The number and severity of employee injuries has dropped dramatically since BC Ferries introduced an intensive safety initiative in 2007. There have been 60 per cent fewer injuries resulting in time off work, alone.
The outcomes are impressive in any scenario but much more so given the size and scope of BC Ferries. Scattered up and down British Columbia’s coast working on different sites, vessels and types of vessels, the 4,500 employees are responsible for 180,000 sailings annually. Keeping the whole system running smoothly let alone safely is a serious, tricky and complex business.
So what’s enabled BC Ferries’ safety success to date?
Adrienne McKenzie, a project manager for the company’s safety initiative, sums up the effort to boost employee safety over the last seven years.
Following some significant employee injuries, the company, under then- chief operating officer, now president and CEO Mike Corrigan’s leadership, decided to introduce a culture-change initiative dubbed SailSafe.
A key first step was hosting workshops with employees to bring in their perspectives on both what was working and what wasn’t working when it comes to ensuring safety. More than 500 BC Ferries employees participated in the workshops and generated more than 4,500 learning opportunities.
From those opportunities came phased plans that centred on four pillars.
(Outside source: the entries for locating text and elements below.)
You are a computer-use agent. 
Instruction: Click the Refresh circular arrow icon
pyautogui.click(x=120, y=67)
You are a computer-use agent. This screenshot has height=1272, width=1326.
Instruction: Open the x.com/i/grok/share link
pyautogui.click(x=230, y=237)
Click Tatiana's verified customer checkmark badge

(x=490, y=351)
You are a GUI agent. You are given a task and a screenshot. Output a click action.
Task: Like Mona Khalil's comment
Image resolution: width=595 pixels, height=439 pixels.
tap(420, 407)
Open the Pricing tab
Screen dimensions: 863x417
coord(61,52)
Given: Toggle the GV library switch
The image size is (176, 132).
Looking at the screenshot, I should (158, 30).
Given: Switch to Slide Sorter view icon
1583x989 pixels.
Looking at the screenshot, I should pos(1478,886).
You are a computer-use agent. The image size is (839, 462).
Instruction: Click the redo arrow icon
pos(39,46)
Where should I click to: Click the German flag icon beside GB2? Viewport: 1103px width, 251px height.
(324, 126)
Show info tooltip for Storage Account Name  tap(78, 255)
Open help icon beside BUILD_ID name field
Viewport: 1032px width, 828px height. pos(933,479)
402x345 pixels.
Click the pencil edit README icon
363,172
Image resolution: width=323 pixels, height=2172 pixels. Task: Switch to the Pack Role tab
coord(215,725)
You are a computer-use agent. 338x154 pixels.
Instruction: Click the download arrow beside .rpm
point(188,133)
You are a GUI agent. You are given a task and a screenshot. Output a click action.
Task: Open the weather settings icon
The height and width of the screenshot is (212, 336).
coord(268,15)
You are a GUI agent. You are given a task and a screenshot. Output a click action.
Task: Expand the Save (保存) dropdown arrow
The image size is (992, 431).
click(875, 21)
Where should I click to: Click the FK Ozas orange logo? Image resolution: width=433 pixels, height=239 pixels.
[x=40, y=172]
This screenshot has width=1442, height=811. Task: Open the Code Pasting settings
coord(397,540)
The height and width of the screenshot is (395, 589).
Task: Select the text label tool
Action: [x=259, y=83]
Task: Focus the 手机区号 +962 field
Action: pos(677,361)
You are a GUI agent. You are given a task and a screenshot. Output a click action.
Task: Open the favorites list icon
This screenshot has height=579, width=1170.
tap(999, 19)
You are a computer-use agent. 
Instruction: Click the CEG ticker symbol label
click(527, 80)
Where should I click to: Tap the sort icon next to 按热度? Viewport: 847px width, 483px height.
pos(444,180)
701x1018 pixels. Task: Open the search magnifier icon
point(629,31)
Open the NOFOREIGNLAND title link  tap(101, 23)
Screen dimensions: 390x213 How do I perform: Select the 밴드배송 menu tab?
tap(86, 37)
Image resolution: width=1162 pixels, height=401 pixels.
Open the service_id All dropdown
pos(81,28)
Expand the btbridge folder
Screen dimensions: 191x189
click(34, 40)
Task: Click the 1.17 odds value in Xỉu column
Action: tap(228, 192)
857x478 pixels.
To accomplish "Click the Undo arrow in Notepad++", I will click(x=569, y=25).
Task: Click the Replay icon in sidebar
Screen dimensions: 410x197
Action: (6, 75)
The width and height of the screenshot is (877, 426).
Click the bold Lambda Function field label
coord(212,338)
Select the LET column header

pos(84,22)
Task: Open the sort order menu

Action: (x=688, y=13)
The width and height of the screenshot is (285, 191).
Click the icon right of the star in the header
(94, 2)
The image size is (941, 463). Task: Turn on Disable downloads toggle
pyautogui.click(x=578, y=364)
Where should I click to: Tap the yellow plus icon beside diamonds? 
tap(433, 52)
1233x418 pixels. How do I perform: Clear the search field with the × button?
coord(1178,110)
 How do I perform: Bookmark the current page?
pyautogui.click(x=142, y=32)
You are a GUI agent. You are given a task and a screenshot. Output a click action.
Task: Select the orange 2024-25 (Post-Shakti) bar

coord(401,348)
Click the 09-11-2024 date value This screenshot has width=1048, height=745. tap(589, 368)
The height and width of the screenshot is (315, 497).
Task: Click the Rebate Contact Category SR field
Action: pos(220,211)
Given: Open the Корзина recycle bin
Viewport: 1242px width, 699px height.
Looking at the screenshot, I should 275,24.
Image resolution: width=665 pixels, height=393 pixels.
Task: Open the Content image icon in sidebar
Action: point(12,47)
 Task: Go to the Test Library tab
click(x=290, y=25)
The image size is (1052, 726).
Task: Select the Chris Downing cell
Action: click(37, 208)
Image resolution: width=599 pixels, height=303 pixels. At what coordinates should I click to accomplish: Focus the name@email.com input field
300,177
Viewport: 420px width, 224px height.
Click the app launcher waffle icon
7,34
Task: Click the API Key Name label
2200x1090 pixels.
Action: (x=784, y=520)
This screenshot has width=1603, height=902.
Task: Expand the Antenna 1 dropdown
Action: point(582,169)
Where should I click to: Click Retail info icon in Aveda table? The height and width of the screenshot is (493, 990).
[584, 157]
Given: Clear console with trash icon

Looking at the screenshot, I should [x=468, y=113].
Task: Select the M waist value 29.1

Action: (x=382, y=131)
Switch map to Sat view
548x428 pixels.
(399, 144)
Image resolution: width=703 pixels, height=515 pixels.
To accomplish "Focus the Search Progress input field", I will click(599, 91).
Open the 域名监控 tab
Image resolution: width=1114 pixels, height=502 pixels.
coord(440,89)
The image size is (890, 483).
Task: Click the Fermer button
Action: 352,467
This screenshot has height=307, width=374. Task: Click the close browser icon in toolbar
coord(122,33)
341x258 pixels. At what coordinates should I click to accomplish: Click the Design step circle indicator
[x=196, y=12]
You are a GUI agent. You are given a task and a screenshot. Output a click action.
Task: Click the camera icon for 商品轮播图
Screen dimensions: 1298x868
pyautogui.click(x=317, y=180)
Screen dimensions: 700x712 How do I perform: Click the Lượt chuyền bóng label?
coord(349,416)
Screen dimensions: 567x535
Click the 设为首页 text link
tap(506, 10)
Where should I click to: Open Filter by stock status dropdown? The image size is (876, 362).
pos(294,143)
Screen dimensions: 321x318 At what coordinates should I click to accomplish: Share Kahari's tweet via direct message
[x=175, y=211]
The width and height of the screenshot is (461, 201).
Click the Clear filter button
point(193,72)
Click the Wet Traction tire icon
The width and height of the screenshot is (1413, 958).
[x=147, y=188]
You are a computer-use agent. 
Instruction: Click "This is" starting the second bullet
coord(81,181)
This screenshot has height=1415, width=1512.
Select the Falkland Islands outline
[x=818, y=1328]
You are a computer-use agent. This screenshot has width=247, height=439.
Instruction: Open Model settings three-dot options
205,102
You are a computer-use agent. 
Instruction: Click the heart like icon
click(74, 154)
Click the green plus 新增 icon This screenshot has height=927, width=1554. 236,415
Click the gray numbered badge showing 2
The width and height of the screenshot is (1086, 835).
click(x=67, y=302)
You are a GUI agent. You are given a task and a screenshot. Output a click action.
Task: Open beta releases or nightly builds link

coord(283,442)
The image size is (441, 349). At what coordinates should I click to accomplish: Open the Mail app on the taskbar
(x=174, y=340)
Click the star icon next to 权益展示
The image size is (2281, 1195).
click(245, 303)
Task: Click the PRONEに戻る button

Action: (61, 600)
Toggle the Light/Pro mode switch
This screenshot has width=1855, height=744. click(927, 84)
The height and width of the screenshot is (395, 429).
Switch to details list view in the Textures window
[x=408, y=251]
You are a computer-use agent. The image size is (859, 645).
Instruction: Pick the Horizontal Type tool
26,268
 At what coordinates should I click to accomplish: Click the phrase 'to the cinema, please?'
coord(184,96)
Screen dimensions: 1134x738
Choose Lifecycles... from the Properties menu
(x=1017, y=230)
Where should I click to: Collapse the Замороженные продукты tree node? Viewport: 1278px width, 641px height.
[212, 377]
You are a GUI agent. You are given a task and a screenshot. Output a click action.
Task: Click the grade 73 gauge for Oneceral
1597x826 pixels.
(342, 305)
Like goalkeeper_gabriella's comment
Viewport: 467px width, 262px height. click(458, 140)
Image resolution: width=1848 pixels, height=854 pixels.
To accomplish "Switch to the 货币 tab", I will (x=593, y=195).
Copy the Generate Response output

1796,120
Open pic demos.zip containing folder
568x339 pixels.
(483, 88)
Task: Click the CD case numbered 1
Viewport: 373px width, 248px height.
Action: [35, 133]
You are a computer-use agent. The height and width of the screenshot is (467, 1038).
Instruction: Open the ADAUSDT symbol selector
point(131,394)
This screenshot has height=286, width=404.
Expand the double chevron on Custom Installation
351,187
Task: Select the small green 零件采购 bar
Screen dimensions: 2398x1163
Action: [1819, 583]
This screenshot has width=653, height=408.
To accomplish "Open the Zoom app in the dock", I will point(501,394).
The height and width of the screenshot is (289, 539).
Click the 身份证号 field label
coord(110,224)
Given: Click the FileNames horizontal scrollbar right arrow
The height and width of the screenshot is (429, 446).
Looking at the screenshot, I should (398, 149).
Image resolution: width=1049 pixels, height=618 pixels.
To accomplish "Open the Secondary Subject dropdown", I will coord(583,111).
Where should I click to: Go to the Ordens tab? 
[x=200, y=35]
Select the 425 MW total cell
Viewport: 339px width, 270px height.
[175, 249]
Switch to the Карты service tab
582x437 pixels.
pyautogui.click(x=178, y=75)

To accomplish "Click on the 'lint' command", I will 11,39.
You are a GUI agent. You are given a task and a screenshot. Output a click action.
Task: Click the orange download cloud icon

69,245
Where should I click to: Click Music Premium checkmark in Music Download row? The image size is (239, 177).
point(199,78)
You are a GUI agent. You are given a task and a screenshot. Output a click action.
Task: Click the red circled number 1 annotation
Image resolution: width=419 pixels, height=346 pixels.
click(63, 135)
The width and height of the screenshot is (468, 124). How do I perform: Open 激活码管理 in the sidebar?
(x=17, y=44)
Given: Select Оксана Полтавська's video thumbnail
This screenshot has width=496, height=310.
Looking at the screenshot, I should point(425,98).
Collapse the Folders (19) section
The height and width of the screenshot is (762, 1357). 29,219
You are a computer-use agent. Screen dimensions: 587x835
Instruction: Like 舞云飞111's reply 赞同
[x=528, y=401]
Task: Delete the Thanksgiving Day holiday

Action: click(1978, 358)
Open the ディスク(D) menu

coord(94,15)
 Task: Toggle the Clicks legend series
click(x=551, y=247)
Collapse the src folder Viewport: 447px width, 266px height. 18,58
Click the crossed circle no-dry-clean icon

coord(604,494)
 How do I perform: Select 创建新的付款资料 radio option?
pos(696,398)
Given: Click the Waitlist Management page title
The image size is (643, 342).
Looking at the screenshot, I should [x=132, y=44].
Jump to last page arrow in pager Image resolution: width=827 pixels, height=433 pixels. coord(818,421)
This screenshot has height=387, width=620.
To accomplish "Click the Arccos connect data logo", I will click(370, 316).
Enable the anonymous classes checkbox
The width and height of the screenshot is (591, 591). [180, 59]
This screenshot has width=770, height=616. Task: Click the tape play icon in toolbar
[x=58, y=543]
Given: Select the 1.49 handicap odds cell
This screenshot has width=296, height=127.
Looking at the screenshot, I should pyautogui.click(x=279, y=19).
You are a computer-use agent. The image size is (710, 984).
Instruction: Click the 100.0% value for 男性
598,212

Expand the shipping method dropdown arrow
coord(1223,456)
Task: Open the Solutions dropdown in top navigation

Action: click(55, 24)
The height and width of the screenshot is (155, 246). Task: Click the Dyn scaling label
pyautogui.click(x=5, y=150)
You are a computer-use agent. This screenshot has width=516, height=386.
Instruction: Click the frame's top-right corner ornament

The pillars include safety of people; safety of BC Ferries’ assets; safety through procedures and safety through communication. These plans continue to be rolled out today, taking the form of a mix of events, communications and even some fun, on-line games. Everything is geared to providing some form of training, education or celebration related to safety.
At the heart of SailSafe’s success is the fact that it has been, and continues to be, employee-driven.
BC Ferries and the BC Ferry & Marine Workers’ Union have joined forces on this particular effort. It allows employees to be somewhat flexible with their roles so they can engage in creating a culture of safety.
“It’s a luxury on this project, that the management of the company and the executive of the union allow space to manoeuvre,” says Adrienne, who is the sole full-time SailSafe employee. The more than 100 other employees involved do so off the sides of their desks, as they are granted relief from their regular duties to commit to the initiative.
“It’s completely different from a standardized setup, but it couldn’t be any other way if you’re going to have your employees drive it,” Adrienne says, quickly adding that the typical challenging business relations of a company and union are kept to one side when it comes to the safety initiative.
The company and union presidents have even gone so far as to create a combined award, called the Presidents’ Safety Awards, to recognize outstanding safety efforts across BC Ferries.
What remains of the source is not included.